◆ TEXT PASSAGE
Skylon spaceplane developers reveal the antifreeze method for the sabre hypersonic engine

July 11, 2015

 http://nextbigfuture.com/

Reaction Engines of the UK is developing the hypersonic Synergetic Air-Breathing Rocket Engine (Sabre). It is designed to power a vehicle from a standing start to Mach 5.5 in air-breathing mode, and from the edge of the atmosphere to low Earth orbit in pure rocket mode. A fundamental enabler of the concept is a complex heat-exchanger system made up of miles of fine tubing that allows oxygen to be taken straight from the atmosphere for use as fuel.

The system chills incoming air from more than 1,000C to minus 150C in less than 1/100th of a second before passing the pre-cooled air through a turbo-compressor and into the rocket combustion chamber, where it is burned with sub-cooled liquid hydrogen. But until now the means by which the system does this without clogging up the pre-cooler with ice has remained a closely guarded company secret.

Reaction Engines uses methanol as an antifreeze. The methanol is used with the objective of minimizing the amount that is needed.

They use chemical process industry tricks.

* inject the methanol at one of the coldest points
* get the mix of water and methanol to flow forward in the matrix – against the direction of the airflow
* use multiple injection and extraction points in the matrix
* Eventually you end up with a situation where you have extracted all the water vapor as liquid from the airflow and that leaves you essentially with dry air below 215 Kelvin. The partial pressure of the water vapor at this point is so low that you can allow it to pass through the heat exchanger and it does not freeze


Skylon Spaceplane


3D Printed injector


Precooler



Sabre engine


Engine test rig



Rocket nozzle
Reaction Engines decided to go public with the frost control technology because of pending patent applications. “The trigger for patenting was the awareness that to execute this program we are going to have to involve other companies,” says Mark Thomas, former chief engineer for technology and future programs at Rolls-Royce, who recently took the reins as managing director of Reaction Engines. “You can’t keep trade secrets very long in that situation, so it is better to be protected formally and legally on the clever stuff.” Thomas adds that Reaction is close to “having those approved.”

The company is developing the Sabre engine principally for the Skylon single-stage-to-orbit spaceplane. But the propulsion system and its pre-cooler technology are attracting wider interest for potential aircraft and two-stage launch vehicle applications.



Aerospace Daily & Defense Report

Reaction Engines Reveals Secret Of Sabre Frost Control Technology

Reaction Engines Ltd. have begun their latest round of rocket engine testing in Westcott, UK.

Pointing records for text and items
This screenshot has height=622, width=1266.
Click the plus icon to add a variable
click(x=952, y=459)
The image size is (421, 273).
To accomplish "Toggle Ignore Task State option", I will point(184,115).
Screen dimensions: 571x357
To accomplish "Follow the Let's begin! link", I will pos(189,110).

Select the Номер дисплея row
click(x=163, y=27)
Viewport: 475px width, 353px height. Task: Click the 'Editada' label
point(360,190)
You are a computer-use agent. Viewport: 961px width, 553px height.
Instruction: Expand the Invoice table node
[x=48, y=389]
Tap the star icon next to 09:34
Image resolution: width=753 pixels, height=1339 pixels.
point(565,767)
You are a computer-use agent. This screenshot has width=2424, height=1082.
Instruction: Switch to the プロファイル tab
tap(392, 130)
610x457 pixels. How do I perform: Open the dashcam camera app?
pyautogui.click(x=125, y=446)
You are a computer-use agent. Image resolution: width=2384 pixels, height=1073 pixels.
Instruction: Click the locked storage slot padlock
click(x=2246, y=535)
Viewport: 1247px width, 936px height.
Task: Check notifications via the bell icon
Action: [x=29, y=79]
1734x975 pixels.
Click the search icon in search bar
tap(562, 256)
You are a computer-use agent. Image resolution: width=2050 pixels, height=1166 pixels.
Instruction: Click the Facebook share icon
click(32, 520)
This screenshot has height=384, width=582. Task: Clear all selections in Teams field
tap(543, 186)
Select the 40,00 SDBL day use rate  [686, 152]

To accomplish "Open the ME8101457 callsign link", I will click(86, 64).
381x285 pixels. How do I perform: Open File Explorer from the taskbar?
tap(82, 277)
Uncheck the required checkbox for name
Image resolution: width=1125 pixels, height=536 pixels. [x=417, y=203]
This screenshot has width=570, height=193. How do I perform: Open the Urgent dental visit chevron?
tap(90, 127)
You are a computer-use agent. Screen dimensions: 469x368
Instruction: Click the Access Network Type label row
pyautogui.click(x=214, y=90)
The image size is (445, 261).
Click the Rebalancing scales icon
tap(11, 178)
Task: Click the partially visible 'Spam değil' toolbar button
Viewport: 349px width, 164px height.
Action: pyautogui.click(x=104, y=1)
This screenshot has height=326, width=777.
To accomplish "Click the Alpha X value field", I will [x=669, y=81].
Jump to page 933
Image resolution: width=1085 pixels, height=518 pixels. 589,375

◆ WRITTEN INSTRUCTION
Give a three-sentence summary of the Sabre engine article.

◆ WRITTEN RESPONSE
Reaction Engines of the UK is developing the Sabre engine, mainly for the Skylon spaceplane, using a heat-exchanger system that chills incoming air from more than 1,000C to minus 150C in less than 1/100th of a second so oxygen can be taken from the atmosphere for use as fuel. The company keeps the pre-cooler from clogging with ice by using methanol as an antifreeze, injecting it at one of the coldest points and using multiple injection and extraction points until the air is essentially dry below 215 Kelvin. It made this frost control method public because of pending patent applications, since the program will have to involve other companies and trade secrets can't be kept long in that situation.